Monday, June 3, 2013

Element of the Month: Sulfur!

June's Element of the Month:
Sulfur!

S
16

Atomic Mass: 32.06 amu
Melting Point: 115.21 °C
Boiling Point: 444.6 °C

Sulfur gets a bit of a bad rap, what with it being the brimstone of fire-and-brimstone fame.  It's also the marquee actor in sulfuric acid, a useful but dangerous industrial chemical, infamous for its ability to mess up an ecosystem in the form of acid rain or, in a more concentrated form, to burn horribly right through your poor defenseless flesh.

But don't be a hater!  For one thing, elemental Sulfur is one of the very few Elements that is not a shiny metal or a colorless gas.  It is, indeed, a rather jolly yellow crystalline powder.  Moreover, Sulfur is one of the core team of elements that drive biological processes.  Well, maybe not the core team; that's generally considered to be Carbon, OxygenNitrogen, and Hydrogen.  But the Big Four aren't much good without the Magnificent Seven, which in order of volume in human flesh are Calcium, Phosphorus, Potassium, Sulfur, Sodium, Chlorine, and Magnesium.  (Mind you, Iron, Cobalt, Copper, Zinc, Molybdenum, Iodine, and Selenium are all quite essential in your case as well.)

The Centerfold!


Sulfur is, in appearance, among the most cheerful elements.

Sure, you're mostly water, but Sulfur is one of the key ingredients that make it possible for such a bag of water as you to walk, talk, mow the lawn, play musical instruments, figure out the new photocopy machine, get the quarterly reports in on time, curate a fantasy football team, form and articulate an opinion as to Pluto's status or lack thereof as one of the planets, and enjoy online art tournaments.  It's part of the chemical structure of key proteins, hormones, and amino acids, and it's part of the reactions that make respiration and metabolism work.  It's not one of those Elements like Iodine, say, where you'd quickly run into serious health problems if you don't get enough of it.  It's more like, if you somehow lost all of your personal Sulfur content, you'd collapse into a lifeless heap of watery goo.*  And we wouldn't want that.

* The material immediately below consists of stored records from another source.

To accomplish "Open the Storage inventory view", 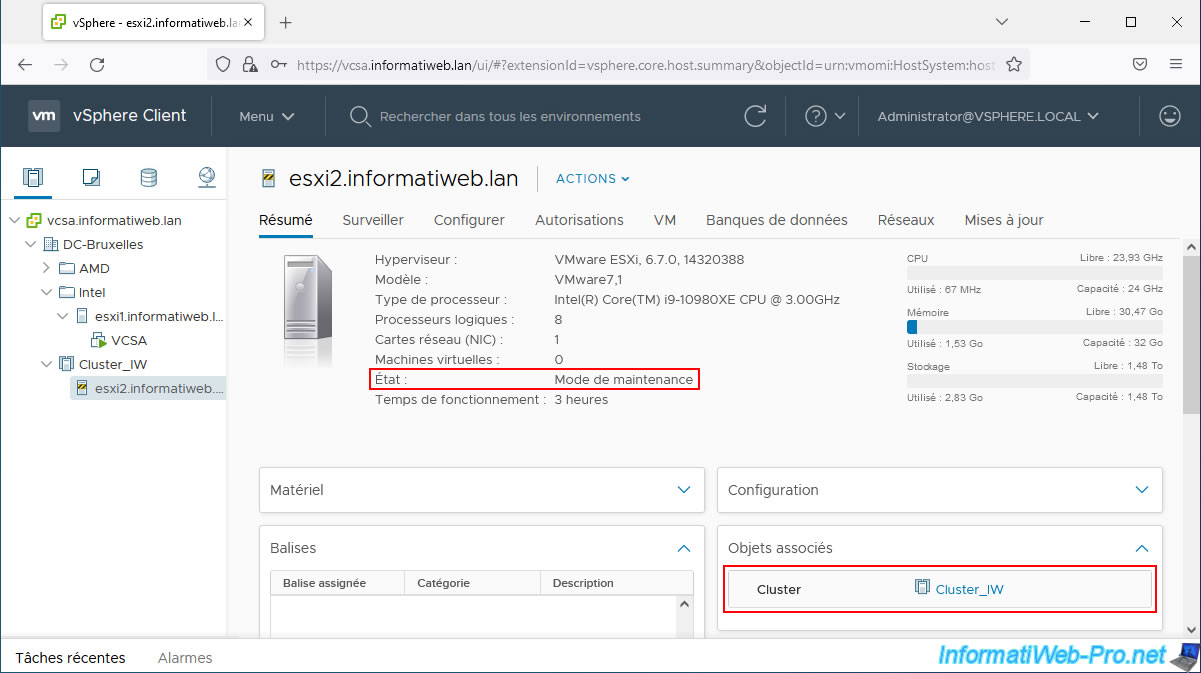I will (x=148, y=178).
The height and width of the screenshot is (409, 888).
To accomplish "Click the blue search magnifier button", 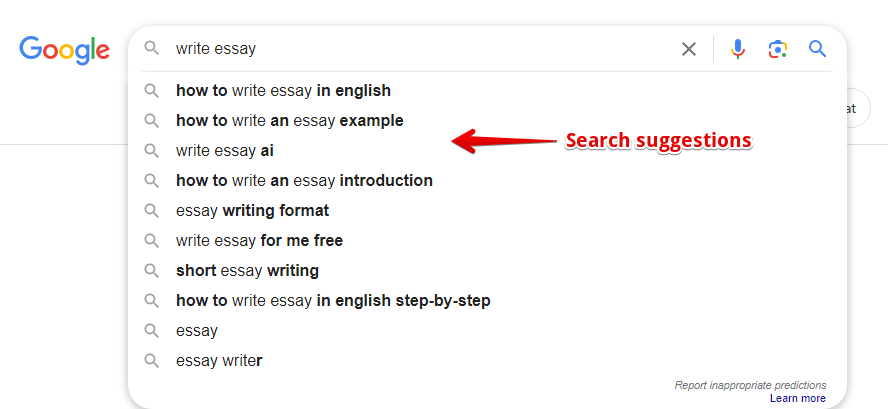I will 818,49.
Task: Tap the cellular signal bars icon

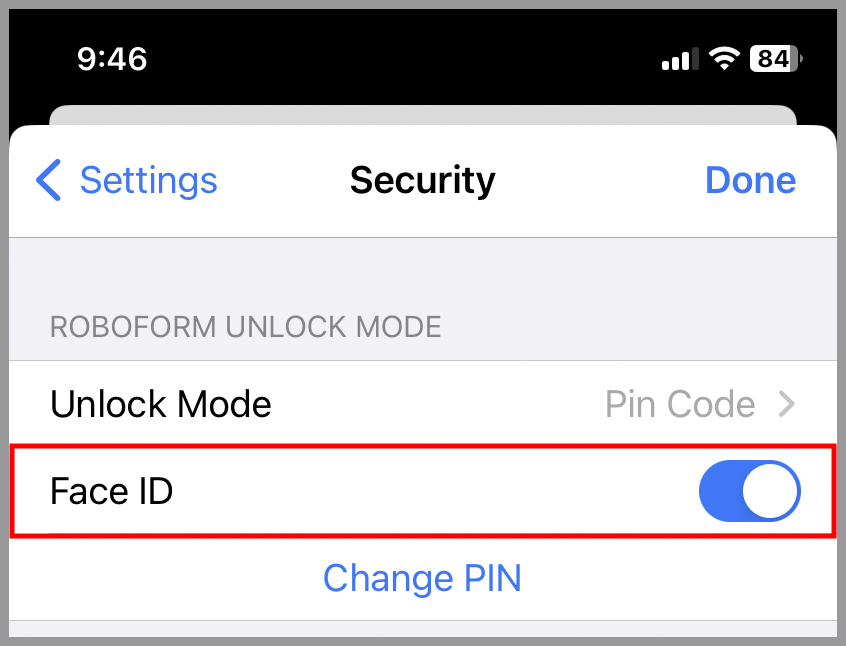Action: 680,59
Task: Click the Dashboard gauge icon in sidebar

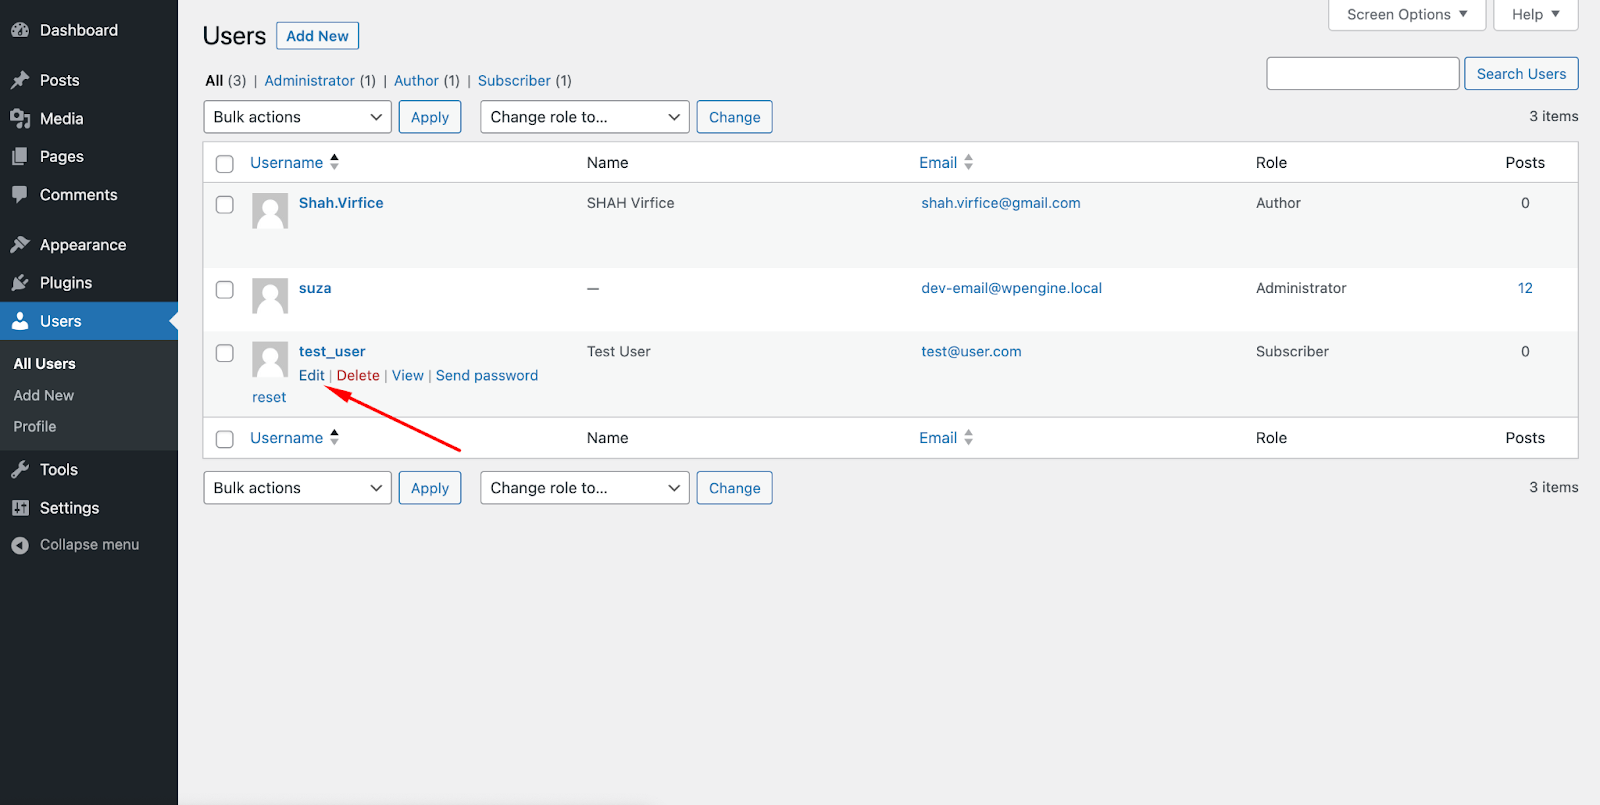Action: click(x=20, y=31)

Portrait of Antoine-Laurent Lavoisier and his Wife.
by Jacques-Louis David, 1748-1825
Currently locked in a Second Round tie with Honoré Daumier.  
Sulfur compounds, in addition to being used in a zillion industrial processes, are also important in fertilizers.  That's because Sulfur is an even bigger deal in plant biology than it is in animal biology, and so one consequence of modern agriculture -- a system in which a preposterous surplus of food is grown, and then most of it is fed to livestock in order to derive the minimum possible efficiency from its nutritional value -- is that many long-standing farm areas are starting to be a bit weak in Sulfur content.  Not to worry, though, as Sulfur also happens to be a by-product of oil and natural gas refining, so it is reasonably easy to "top up" agricultural soil from time to time with a judicious application of calcium sulfate. (Regional readers will perhaps have noticed the cheerful yellow heaps of Sulfur stockpiled in Vancouver, British Columbia; it comes from the Alberta oil and gas fields.)

Sulfur has been known and used all over the world since ancient times, and was a big deal deal among the alchemists, so it can't be said to have been "discovered" in the same way that, say, Ytterbium was.  But we can give props to Antoine Lavoisier for insisting that Sulfur is an element, not a compound.  This idea still seems to be holding up.  Lavoisier, among the many other brainy achievements of his life, compiled the first list of elements that, although short and imperfect, was close to accurate, so his recognition of Sulfur carried real weight.

Incidentally, you can still spell it "Sulphur" if that's your thing, but the 'merican spelling seems to be winning out.  Only halfwits like myself spell it "Sulfer."

* This assertion is somewhat conjectural.  There is at present no means of spontaneously removing all Sulfur atoms from a human body.  I do not believe it is even an active form of inquiry, despite the obvious military applications of such a technology.